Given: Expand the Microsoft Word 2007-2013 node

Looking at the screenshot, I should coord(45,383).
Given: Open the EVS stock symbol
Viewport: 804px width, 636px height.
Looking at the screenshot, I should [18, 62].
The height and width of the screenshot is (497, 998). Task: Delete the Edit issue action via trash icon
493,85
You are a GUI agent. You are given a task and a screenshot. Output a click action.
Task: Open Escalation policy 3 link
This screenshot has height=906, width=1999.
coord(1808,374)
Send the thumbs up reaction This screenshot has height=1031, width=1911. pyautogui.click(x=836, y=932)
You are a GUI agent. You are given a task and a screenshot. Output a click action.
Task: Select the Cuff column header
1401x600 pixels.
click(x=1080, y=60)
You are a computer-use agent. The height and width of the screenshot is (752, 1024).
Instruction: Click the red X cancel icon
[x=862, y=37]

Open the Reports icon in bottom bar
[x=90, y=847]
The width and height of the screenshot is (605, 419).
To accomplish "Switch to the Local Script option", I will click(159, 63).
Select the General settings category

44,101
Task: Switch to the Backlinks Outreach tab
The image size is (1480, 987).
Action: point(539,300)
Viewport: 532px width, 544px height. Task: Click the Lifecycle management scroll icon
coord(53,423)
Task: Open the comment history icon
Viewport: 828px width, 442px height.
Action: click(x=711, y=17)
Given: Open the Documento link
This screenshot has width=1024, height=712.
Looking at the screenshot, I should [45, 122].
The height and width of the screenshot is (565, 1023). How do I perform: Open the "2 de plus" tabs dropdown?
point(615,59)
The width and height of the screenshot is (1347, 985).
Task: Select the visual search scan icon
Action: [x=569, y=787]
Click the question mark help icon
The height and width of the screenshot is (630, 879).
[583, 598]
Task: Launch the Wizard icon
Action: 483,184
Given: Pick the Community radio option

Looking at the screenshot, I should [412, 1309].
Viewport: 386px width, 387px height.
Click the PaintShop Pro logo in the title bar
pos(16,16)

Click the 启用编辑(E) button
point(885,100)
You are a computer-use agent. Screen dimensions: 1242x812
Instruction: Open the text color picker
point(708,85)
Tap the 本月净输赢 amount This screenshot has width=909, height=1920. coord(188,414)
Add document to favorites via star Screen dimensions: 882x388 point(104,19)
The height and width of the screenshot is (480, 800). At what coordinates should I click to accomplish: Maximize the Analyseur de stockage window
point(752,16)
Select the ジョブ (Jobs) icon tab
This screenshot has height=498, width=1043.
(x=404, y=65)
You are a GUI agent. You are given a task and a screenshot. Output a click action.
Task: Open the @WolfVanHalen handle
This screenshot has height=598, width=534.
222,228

# # # # #

PROMPT:
Type out all of the material again, word for word.

TASK OUTPUT:
Given: Expand the Microsoft Word 2007-2013 node

Looking at the screenshot, I should coord(45,383).
Given: Open the EVS stock symbol
Viewport: 804px width, 636px height.
Looking at the screenshot, I should [18, 62].
The height and width of the screenshot is (497, 998). Task: Delete the Edit issue action via trash icon
493,85
You are a GUI agent. You are given a task and a screenshot. Output a click action.
Task: Open Escalation policy 3 link
This screenshot has height=906, width=1999.
coord(1808,374)
Send the thumbs up reaction This screenshot has height=1031, width=1911. pyautogui.click(x=836, y=932)
You are a GUI agent. You are given a task and a screenshot. Output a click action.
Task: Select the Cuff column header
1401x600 pixels.
click(x=1080, y=60)
You are a computer-use agent. The height and width of the screenshot is (752, 1024).
Instruction: Click the red X cancel icon
[x=862, y=37]

Open the Reports icon in bottom bar
[x=90, y=847]
The width and height of the screenshot is (605, 419).
To accomplish "Switch to the Local Script option", I will click(159, 63).
Select the General settings category

44,101
Task: Switch to the Backlinks Outreach tab
The image size is (1480, 987).
Action: point(539,300)
Viewport: 532px width, 544px height. Task: Click the Lifecycle management scroll icon
coord(53,423)
Task: Open the comment history icon
Viewport: 828px width, 442px height.
Action: click(x=711, y=17)
Given: Open the Documento link
This screenshot has width=1024, height=712.
Looking at the screenshot, I should [45, 122].
The height and width of the screenshot is (565, 1023). How do I perform: Open the "2 de plus" tabs dropdown?
point(615,59)
The width and height of the screenshot is (1347, 985).
Task: Select the visual search scan icon
Action: [x=569, y=787]
Click the question mark help icon
The height and width of the screenshot is (630, 879).
[583, 598]
Task: Launch the Wizard icon
Action: 483,184
Given: Pick the Community radio option

Looking at the screenshot, I should [412, 1309].
Viewport: 386px width, 387px height.
Click the PaintShop Pro logo in the title bar
pos(16,16)

Click the 启用编辑(E) button
point(885,100)
You are a computer-use agent. Screen dimensions: 1242x812
Instruction: Open the text color picker
point(708,85)
Tap the 本月净输赢 amount This screenshot has width=909, height=1920. coord(188,414)
Add document to favorites via star Screen dimensions: 882x388 point(104,19)
The height and width of the screenshot is (480, 800). At what coordinates should I click to accomplish: Maximize the Analyseur de stockage window
point(752,16)
Select the ジョブ (Jobs) icon tab
This screenshot has height=498, width=1043.
(x=404, y=65)
You are a GUI agent. You are given a task and a screenshot. Output a click action.
Task: Open the @WolfVanHalen handle
This screenshot has height=598, width=534.
222,228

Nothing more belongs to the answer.